Goldman Sachs is making ready for one more spherical of layoffs as a part of a sweeping company overhaul pushed by synthetic intelligence, CEO David Solomon’s administration workforce instructed employees in a companywide memo obtained by The Submit.
The Wall Road powerhouse will “constrain headcount progress by means of the tip of the yr” and perform a “restricted discount in roles throughout the agency,” in response to the Tuesday memo — the identical day the financial institution reported file third-quarter income.
“Even when the enterprise is performing nicely, we now have an obligation to overview our operations fastidiously and place the agency for the long run,” Goldman administration wrote.
“We don’t take these choices calmly, however this course of is a part of the long-term dynamism our shareholders, shoppers, and folks anticipate of Goldman Sachs.”
Goldman’s international headcount stood at 48,300 as of Sept. 30, almost 2,000 greater than a yr earlier.
“The agency will end the yr with a internet improve in headcount general,” Jennifer Zuccarelli, a Goldman spokesperson, instructed The Submit.
Information of the memo was first reported by Bloomberg Information.
The memo stated the transfer comes as Goldman launches a brand new part of its “One Goldman Sachs” framework, dubbed OneGS 3.0, a multi-year effort to “rework the working system for the agency.”
The New York-based financial institution has been one of many greatest beneficiaries of market volatility this yr, posting $15 billion in income and earnings per share of $12.25 for the July-to-September quarter — each nicely forward of forecasts.
However the memo stated the agency’s subsequent part of progress would rely on utilizing AI to spice up productiveness and “re-engineer processes” throughout divisions.
“The quickly accelerating developments in AI can unlock important productiveness good points for us,” in response to the memo.
“Our operational effectivity targets have to mirror the good points that can come from these transformational applied sciences.”
The memo stated the OneGS 3.0 plan would give attention to six targets: “enhancing the consumer expertise, enhancing profitability, driving productiveness and effectivity, strengthening resilience and capability to scale, enriching the worker expertise, and bolstering threat administration.”
To realize these targets, he stated, groups will prioritize “front-to-back workstreams” that may profit from AI-driven course of adjustments, together with gross sales enablement, consumer onboarding, lending, regulatory reporting, and vendor administration.
“To totally profit from the promise of AI, we’d like higher velocity and agility in all sides of our operations,” the memo acknowledged.
“This doesn’t simply imply retooling our platforms.
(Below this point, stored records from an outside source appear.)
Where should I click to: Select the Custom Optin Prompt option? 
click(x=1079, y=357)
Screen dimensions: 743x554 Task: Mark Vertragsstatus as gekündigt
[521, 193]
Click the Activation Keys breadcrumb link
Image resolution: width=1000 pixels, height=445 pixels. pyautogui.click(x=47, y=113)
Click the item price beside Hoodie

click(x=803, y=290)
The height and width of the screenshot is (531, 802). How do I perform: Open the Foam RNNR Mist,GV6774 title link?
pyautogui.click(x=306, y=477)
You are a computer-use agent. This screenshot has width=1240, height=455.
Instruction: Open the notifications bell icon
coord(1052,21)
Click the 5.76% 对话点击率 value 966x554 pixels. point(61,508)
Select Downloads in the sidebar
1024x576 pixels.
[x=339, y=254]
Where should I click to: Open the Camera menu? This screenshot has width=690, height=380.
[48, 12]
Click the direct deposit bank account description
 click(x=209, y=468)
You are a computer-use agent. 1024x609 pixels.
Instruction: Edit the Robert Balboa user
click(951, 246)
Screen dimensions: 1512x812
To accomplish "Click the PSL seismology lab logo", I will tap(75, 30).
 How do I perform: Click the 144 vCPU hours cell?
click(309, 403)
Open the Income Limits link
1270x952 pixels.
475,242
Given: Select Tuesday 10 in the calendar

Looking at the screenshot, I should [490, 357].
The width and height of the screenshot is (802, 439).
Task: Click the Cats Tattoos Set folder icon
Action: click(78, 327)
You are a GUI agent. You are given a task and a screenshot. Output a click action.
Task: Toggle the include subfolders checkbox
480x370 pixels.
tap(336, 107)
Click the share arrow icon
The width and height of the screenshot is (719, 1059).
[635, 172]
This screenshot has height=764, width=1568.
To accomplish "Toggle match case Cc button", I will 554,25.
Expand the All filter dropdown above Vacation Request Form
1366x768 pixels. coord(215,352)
It means taking a front-to-back view of how we set up our folks, make choices, and take into consideration productiveness and effectivity.”
The memo marks administration’s most detailed acknowledgment but that automation is driving structural change throughout Goldman’s enterprise traces.
“Goldman Sachs’ employees cuts, regardless of robust outcomes, sign warning forward, as even high banks tighten prices and put together for a possible slowdown in deal exercise,” Eugenia Mykuliak, founder and government director of B2PRIME Group, instructed The Submit.
“On the similar time, AI is taking part in an more and more necessary position — Goldman is reshaping its workforce to reap the benefits of automation and smarter, AI-driven processes which might be regularly remodeling how funding banking works.”
In June, The Submit reported that Goldman rolled out a brand new in-house generative AI software, the GS AI Assistant, which is designed to assist bankers summarize paperwork, draft stories and analyze knowledge.
Chief data officer Marco Argenti stated on the time that “1000’s of our individuals are already utilizing the GS AI Assistant” to “increase productiveness.”
Whereas Goldman stated the expertise is meant to make workers extra environment friendly, its use has fueled considerations on Wall Road that entry-level and back-office jobs might disappear.
A Bloomberg Intelligence examine earlier this yr predicted that as much as 200,000 finance jobs may very well be misplaced throughout the business inside 5 years as corporations undertake AI methods for routine features.
Goldman’s deliberate reductions come as rivals launch sweeping cost-cutting campaigns of their very own.
Morgan Stanley is slashing 2,000 positions, about 2.5% of its workforce, underneath new CEO Ted Decide. The cuts are geared toward curbing bills after a yr of slowing deal exercise and minimal attrition.
JPMorgan Chase has disclosed 4 rounds of layoffs in 2025, together with 88 staffers at its Jersey Metropolis workplace this fall, bringing its native complete to greater than 400.
In the meantime, Citigroup is pursuing one of many largest restructurings on Wall Road, trimming 20,000 jobs over two years as CEO Jane Fraser simplifies operations and invests in new expertise.
The overhaul, projected to save lots of $2.5 billion yearly by 2026, has flattened administration layers and positioned divisional leaders in direct contact with the CEO.